If anything, I would say that the evidence available to date suggests that the most likely reason for the change in the smoking cessation remedy is that it was done to comply with the appellate court decision regarding allowable remedies. I'll even grant that there may be evidence that the Bush Administration is going to kill the case before it hurts the industry. But believe me, they haven't done that yet. When they do that, you'll know about it.

Finally, I do think it changes the situation now that a career DOJ attorney has denied the political interference hypothesis. If DOJ were completely silent on the issue, then speculation might be all that the public health groups had to go on. There might be some additional weight provided to a decision to make a political attack without clear evidence of such. But now, the Department, on all levels, is denying political interference. The presumption really has to be that the decision was legal and/or strategic, or else anti-smoking organizations have to be prepared to defend themselves for making an accusation that Frank Marine is lying to the nation. A greater level of evidence is required to justify a public health group now making a definitive accusation of political interference in the case.

The rest of the story suggests that analyzing the available evidence, while a political attack against Bush for intervening in the DOJ case might be a justifiable use of contributors' dollars for a political organization (or certainly for individual advocates), it is not a justifiable or responsible use of contributors' dollars for a public health organization.

Right now, for the anti-smoking groups to be right, they not only have to invoke political interference on the part of the Bush Administration, but they now have to accuse two senior DOJ lawyers involved with the tobacco case of lying to the American people. One of those lawyers is a career lawyer, not a political appointee.

So if the anti-smoking groups are correct in their conclusions, then this is not just a political conspiracy among senior administration officials.
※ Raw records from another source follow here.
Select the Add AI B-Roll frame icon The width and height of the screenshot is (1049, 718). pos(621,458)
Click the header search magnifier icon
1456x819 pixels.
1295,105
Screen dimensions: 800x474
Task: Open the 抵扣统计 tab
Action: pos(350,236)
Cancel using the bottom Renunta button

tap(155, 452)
It goes down to the level of career lawyers. Or else, it rises to the level at which the Bush Administration is forcing career lawyers to lie to the American people. Maybe the anti-smoking groups watched too much Deep Throat coverage.

One reason I am pursuing this story is that I think the integrity of these public health organizations is really at stake here. If they are using contributors' money for Bush bashing without sufficient evidence of present wrongdoing, then in the long run, they are going to lose credibility among their contributors. But worse, they are going to damage the integrity, sincerity, and character of the entire anti-smoking movement.